If you run into any issues or have any questions, please join our Discord and post in #help channel here

Integration with Tabnine

Tabnine supports Codestral Instruct for chat.

How to set up Codestral with Tabnine

What is Tabnine Chat?

Tabnine Chat is a code-centric chat application that runs in the IDE and allows developers to interact with Tabnine’s AI models in a flexible, free-form way, using natural language. Tabnine Chat also supports dedicated quick actions that use predefined prompts optimized for specific use cases.

Getting started

To start using Tabnine Chat, first launch it in your IDE (VSCode, JetBrains, or Eclipse). Then, learn how to interact with Tabnine Chat, for example, how to ask questions or give instructions. Once you receive your response, you can read, review, and apply it within your code.
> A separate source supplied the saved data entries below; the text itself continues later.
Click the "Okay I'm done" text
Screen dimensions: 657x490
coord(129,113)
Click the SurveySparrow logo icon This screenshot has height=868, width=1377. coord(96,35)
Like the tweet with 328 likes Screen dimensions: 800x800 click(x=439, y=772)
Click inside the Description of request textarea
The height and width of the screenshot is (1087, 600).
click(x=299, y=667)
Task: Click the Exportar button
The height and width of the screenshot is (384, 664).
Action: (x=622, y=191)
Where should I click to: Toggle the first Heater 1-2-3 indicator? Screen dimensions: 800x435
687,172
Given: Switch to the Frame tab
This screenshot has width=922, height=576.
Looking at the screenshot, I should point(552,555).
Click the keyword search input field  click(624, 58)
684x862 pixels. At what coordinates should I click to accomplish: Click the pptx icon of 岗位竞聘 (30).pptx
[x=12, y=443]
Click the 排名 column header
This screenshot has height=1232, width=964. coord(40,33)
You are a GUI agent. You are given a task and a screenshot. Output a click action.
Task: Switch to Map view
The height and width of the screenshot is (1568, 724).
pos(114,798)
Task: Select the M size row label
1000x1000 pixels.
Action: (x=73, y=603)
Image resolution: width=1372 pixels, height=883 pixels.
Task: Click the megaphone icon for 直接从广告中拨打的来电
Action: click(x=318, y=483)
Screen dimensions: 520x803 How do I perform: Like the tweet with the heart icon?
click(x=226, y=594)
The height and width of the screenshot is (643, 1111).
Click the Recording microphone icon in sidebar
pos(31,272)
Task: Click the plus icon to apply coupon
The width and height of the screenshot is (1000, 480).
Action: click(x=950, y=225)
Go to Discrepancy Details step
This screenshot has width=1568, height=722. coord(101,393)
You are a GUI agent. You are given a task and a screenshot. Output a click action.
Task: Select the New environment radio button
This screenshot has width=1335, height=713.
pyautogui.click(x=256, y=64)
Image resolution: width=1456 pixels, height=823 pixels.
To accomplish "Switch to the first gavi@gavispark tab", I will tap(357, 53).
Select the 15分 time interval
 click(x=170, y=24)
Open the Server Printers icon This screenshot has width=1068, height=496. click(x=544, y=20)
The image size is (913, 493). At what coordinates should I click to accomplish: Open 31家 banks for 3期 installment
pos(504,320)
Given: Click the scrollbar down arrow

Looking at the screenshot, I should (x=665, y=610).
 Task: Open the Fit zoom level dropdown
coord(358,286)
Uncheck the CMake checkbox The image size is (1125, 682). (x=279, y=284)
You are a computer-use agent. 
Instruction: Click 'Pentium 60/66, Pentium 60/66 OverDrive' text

Selecting Codestral as Tabnine Chat App model

In the Tabnine Chat App, use the model selector to choose Codestral.

Integration with LangChain

LangChain provides support for Codestral Instruct. Here is how you can use it in LangChain:

# make sure to install `langchain` and `langchain-mistralai` in your Python environment

import os
from langchain_mistralai import ChatMistralAI
from langchain_core.prompts import ChatPromptTemplate

api_key = os.environ["MISTRAL_API_KEY"]
mistral_model = "codestral-latest"
llm = ChatMistralAI(model=mistral_model, temperature=0, api_key=api_key)
llm.invoke([("user", "Write a function for fibonacci")])

For a more complex use case of self-corrective code generation using the instruct Codestral tool use, check out this notebook and this video:

Integration with LlamaIndex

LlamaIndex provides support for Codestral Instruct and Fill In Middle (FIM) endpoints. Here is how you can use it in LlamaIndex:

# make sure to install `llama-index` and `llama-index-llms-mistralai` in your Python enviornment

import os
from llama_index.core.llms import ChatMessage
from llama_index.llms.mistralai import MistralAI

api_key = os.environ["MISTRAL_API_KEY"]
mistral_model = "codestral-latest"
messages = [
ChatMessage(role="user", content="Write a function for fibonacci"),
]
MistralAI(api_key=api_key, model=mistral_model).chat(messages)

Check out more details on using Instruct and Fill In Middle(FIM) with LlamaIndex in this notebook.